National Policy Center Issues First Ever State-By-State Report Card on International Trafficking of Women and Girls into the United States
Report Card Commends States’ Efforts and Urges Further Action
WASHINGTON, D.C. (May 23, 2007)--The Center for Women Policy Studies today issued the first ever state-by-state analysis of state legislatures’ efforts to confront trafficking of women and girls into the United States, a global women’s human rights crisis. The Report Card on State Action to Combat International Trafficking found that 27 states have enacted some form of legislation to combat trafficking, while 23 states received a grade of ‘F’ for failing to take any action on this critical issue.
The report recognizes the exceptional leadership of state legislators nationwide who passed new laws between 2002 and 2006 and makes recommendations for those states that have not yet passed such legislation.
“The United States is a major ‘destination’ country for traffickers and each of our 50 states must join the federal government in responding,” said Center president Leslie R. Wolfe. “Women and girls are trafficked into our country for forced labor and involuntary servitude in horrific conditions in sweatshops, brothels, agricultural fields, and domestic servitude.”
The Center promotes a comprehensive approach to state policy on trafficking. The Report Card assesses each state’s law and policy in five areas: criminalization of trafficking; protection and assistance to victims of trafficking; creation of statewide interagency task forces to study the nature and extent of trafficking of people into the state; regulation of international marriage brokers who operate in the state, and regulation of travel service providers that facilitate sex tourism.
The Center’s survey found that 25 states had criminalized trafficking; 10 states created statewide interagency task forces, commissions or special studies on the issue; four states passed laws to regulate international marriage brokers that operate in the state, and four states enacted laws to regulate travel service providers that facilitate sex tourism.
Since 1999, the Center for Women Policy Studies has been fighting the war on trafficking of women and girls into the United States. “We have traveled the country to work with advocates, service providers, communities of women religious and, especially, our stellar national network of state legislators who lead the way in policy change to support women’s human rights,” said Wolfe. “We issue this Report Card to recognize their leadership and inspire their colleagues in other states to take action.”
──────
▶ [WHAT YOU NEED TO DO]:
A. List the five areas of state law and policy that the trafficking report card assesses, according to the press release.
B. According to the press release on the trafficking report card, how many states received a grade of "F"?
C. Resume the press release on the state-by-state trafficking report card, picking up right after its last sentence.

▶ [RAW DATA]:
──────
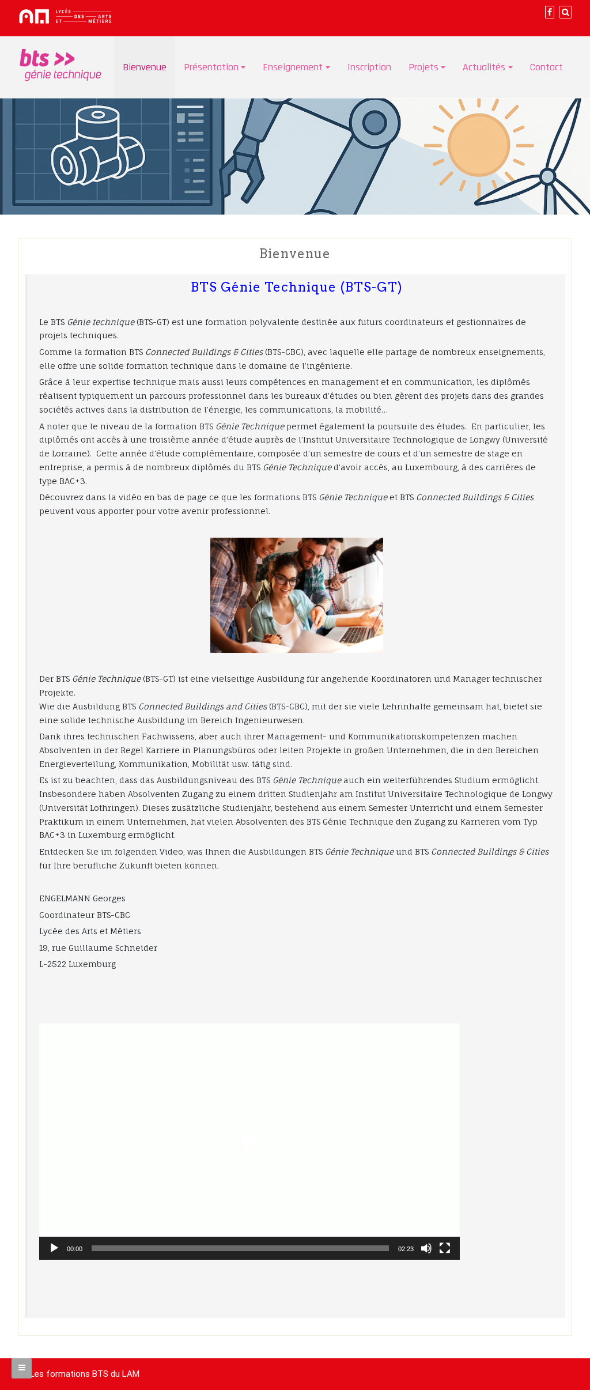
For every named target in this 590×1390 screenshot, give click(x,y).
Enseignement (293, 67)
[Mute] (426, 1248)
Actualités (484, 67)
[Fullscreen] (445, 1248)
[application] (249, 1141)
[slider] (240, 1248)
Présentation (211, 67)
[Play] (54, 1248)
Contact (546, 67)
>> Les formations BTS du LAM (78, 1374)
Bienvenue (145, 67)
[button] (249, 1142)
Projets (423, 67)
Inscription (369, 67)
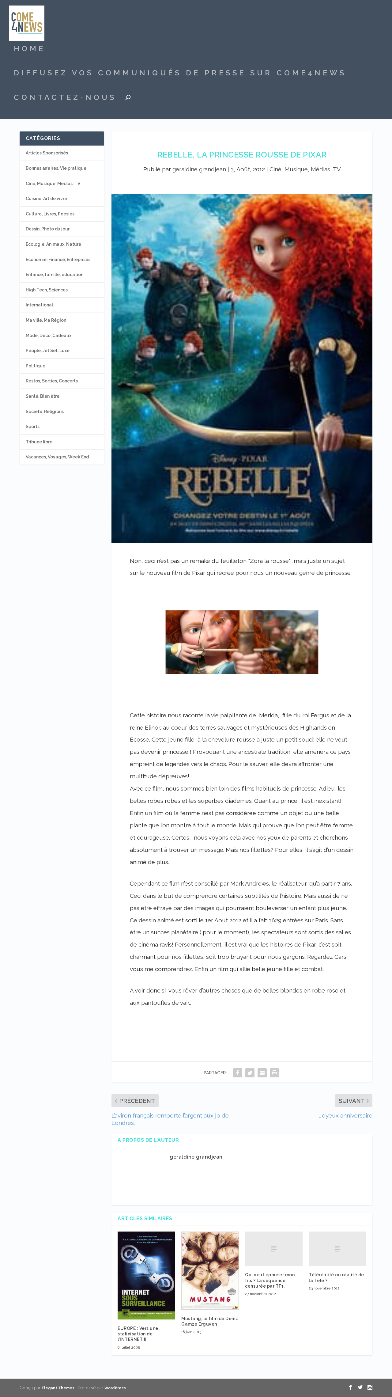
──────
▶ [ANSWERS FOR THE TASKS]:
A.
1. Criminalization of trafficking
2. Protection and assistance to victims of trafficking
3. Creation of statewide interagency task forces to study the nature and extent of trafficking of people into the state
4. Regulation of international marriage brokers who operate in the state
5. Regulation of travel service providers that facilitate sex tourism

B. 23 states received a grade of "F" for failing to take any action on trafficking.

C.
Although the United States Congress passed the landmark Trafficking Victims Protection Act of 2000 and President Clinton signed it into law, each state should enact its own comprehensive anti-trafficking laws to enable state and local governments and service providers to respond to this crisis and to create powerful partnerships with federal agencies. According to a 2005 poll by Lake Research Partners, commissioned by the Center, most Americans did not know about international trafficking of women and girls into the USA. But once they heard the facts, 65 percent of likely voters agreed that state governments should take action.
The Report Card on State Action to Combat International Trafficking includes analysis and recommendations from the Center. The report cards for all 50 states can be accessed by logging onto www.centerwomenpolicy.org.
About the Center for Women Policy Studies (www.centerwomenpolicy.org)
The Center for Women Policy Studies, founded in 1972, promotes public policy that will improve women’s lives and preserve women’s human rights. A hallmark of the Center’s work is its multiethnic feminist approach to all policy issues affecting women and girls. Since 1999, the Center has worked closely with state legislators nationwide — as their “national staff”— to create the policy framework that will enable states to prosecute and punish traffickers while protecting and supporting women and girls who have been trafficked into the United States.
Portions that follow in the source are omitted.